*Tasks*.
1) Decide whether each statement below agrees with the passage on OT/ICS security, answering yes or no and quoting the deciding words. (a) Availability is the most important requirement in an OT/ICS system. (b) Confidentiality can be ignored completely in an OT environment. (c) ICS equipment was originally designed with security in mind.
2) Go on with the passage on OT/ICS security past its final sentence.

*Document excerpt*.
►

The following screenshot depicts the CIA security triad:
Figure 1.15 – The CIA security triad
Knowing that some of the processes an OT/ICS system controls are expected to run flawlessly and uninterrupted for weeks—or even months—at a time, it is easy to see why here, the availability requirement is king. Integrity is a close second, as we want to make sure that data that the OT systems and operators are making decisions on is free from error or manipulation. Confidentiality is hardly a major concern in a typical OT environment, other than maybe with some historical data stored in a database or in log files on a server or PC. This is because by the time the data is used, it is pretty much worthless already; though as I said, stored production data, recipes, and—in some cases—the control applications that are stored on storage media do have some value, and therefore the C in the CIA triad should not be completely ignored.
The opportunities
Why did IT and OT convergence occur? Wouldn't it make much more sense to keep the two separated? Yes—from a security perspective, it would definitely make sense to keep things as separate as possible. However, from a business perspective, having accurate, on-the-fly, and relevant data coming from the OT environment makes a lot of sense. Such information allows tighter production scheduling, can decrease the amount of inventory that needs to be held on site, helps cost calculation, and provides many more logistical advantages. Modern ERP and MES systems rely on input and information from both the production and the enterprise side of a business. Those reasons—and many more—have driven the convergence of IT and OT systems.
The risk
As stated earlier in this chapter, the ICS (the OT environment) was originally built with, and around, proprietary devices, equipment, and networking media and protocols, without security in mind. Just about every vendor had their own way of doing things, and every one of them had a different way of configuring, operating, and maintaining their setup. This proprietary behavior did not work well with the whole IT/OT convergence demand, and slowly ICS equipment vendors started adhering to a common set of standards—namely, the widely used networking protocols Ethernet, Internet Protocol (IP), Transport Control Protocol (TCP), and the User Datagram Protocol (UDP)—to run their controls and automation protocols over.

◄

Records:
►

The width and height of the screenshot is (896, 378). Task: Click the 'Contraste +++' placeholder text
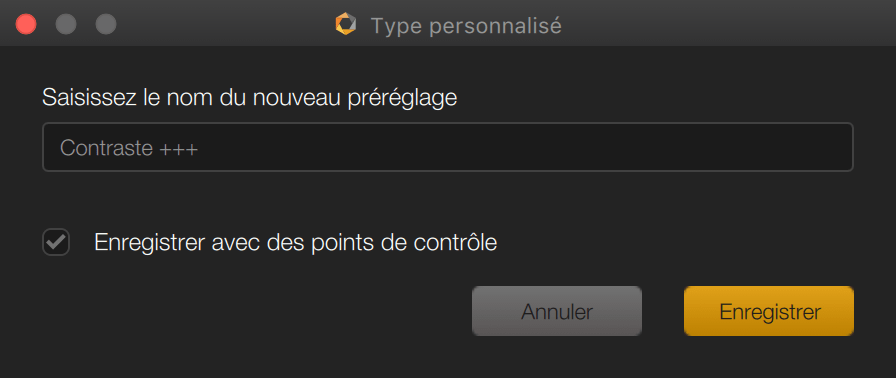point(129,148)
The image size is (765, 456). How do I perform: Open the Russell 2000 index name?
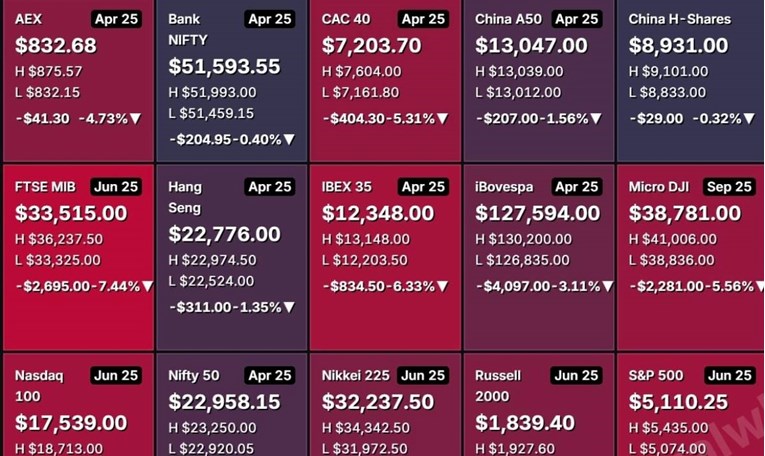point(498,387)
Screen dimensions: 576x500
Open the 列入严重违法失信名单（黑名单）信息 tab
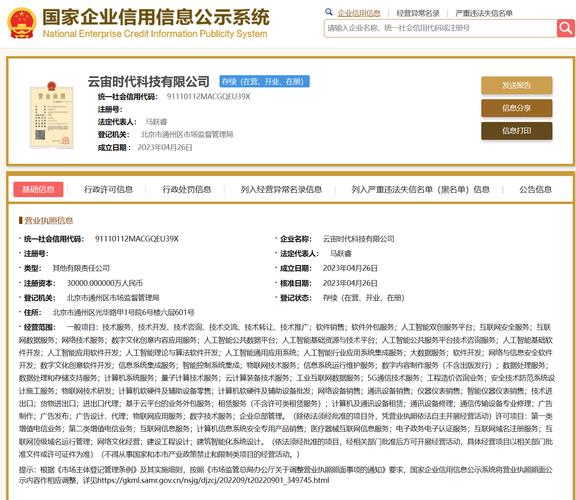(421, 189)
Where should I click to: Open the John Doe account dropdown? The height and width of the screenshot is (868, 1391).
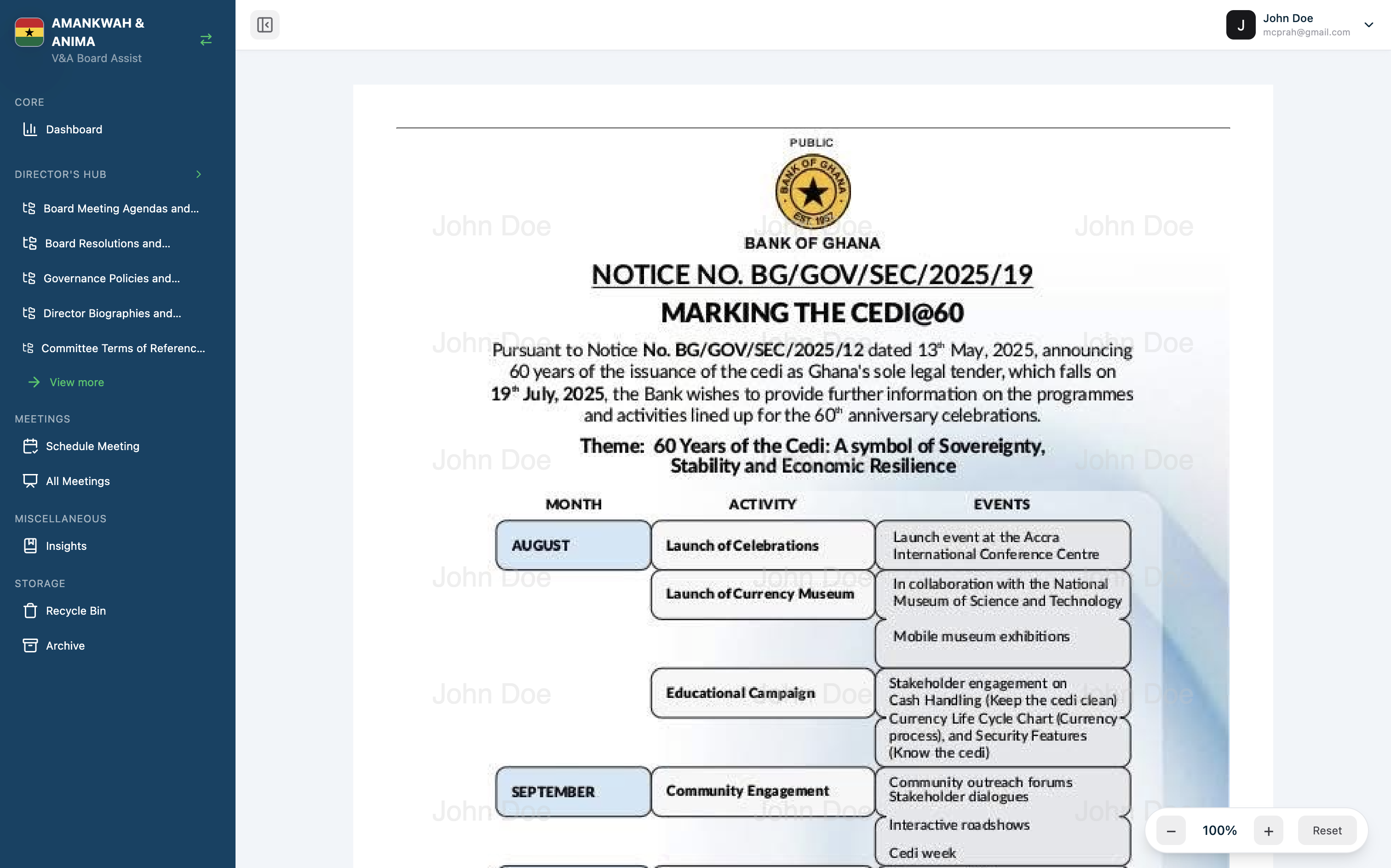[x=1368, y=25]
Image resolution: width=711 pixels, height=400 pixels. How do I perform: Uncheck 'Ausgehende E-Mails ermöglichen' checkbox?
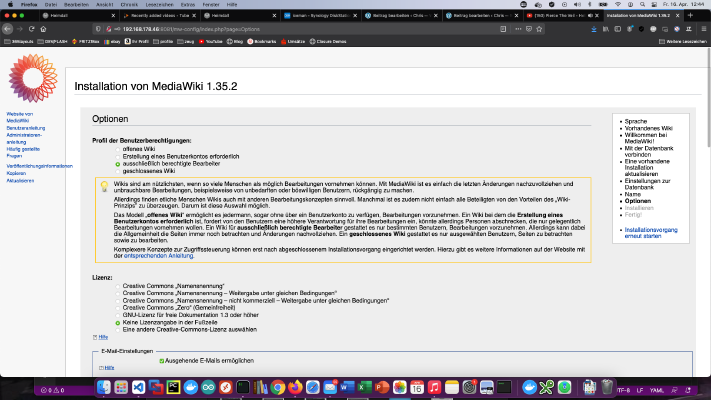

◄

*Response list*.
1)
(a) Yes: "the availability requirement is king"
(b) No: "the C in the CIA triad should not be completely ignored"
(c) No: "without security in mind"

2)
In order not to have to reinvent the wheel, many vendors layered their well-established controls and automation protocols on top of the TCP or UDP protocol. This way, all that was necessary to hop onto the IT/OT convergence train was to slap in an IP/TCP/UDP-capable communications module, and they were set to go. Seeing as most control systems are modular in nature, whereby the communications devices are separate from the central processing unit (CPU) (controller), this was an easy swap. Now, customers could more easily adapt to a standard that allowed a common set of technologies to wire up the entire production facility by the same type of wires, switches, and even the same skill set of the person doing the install.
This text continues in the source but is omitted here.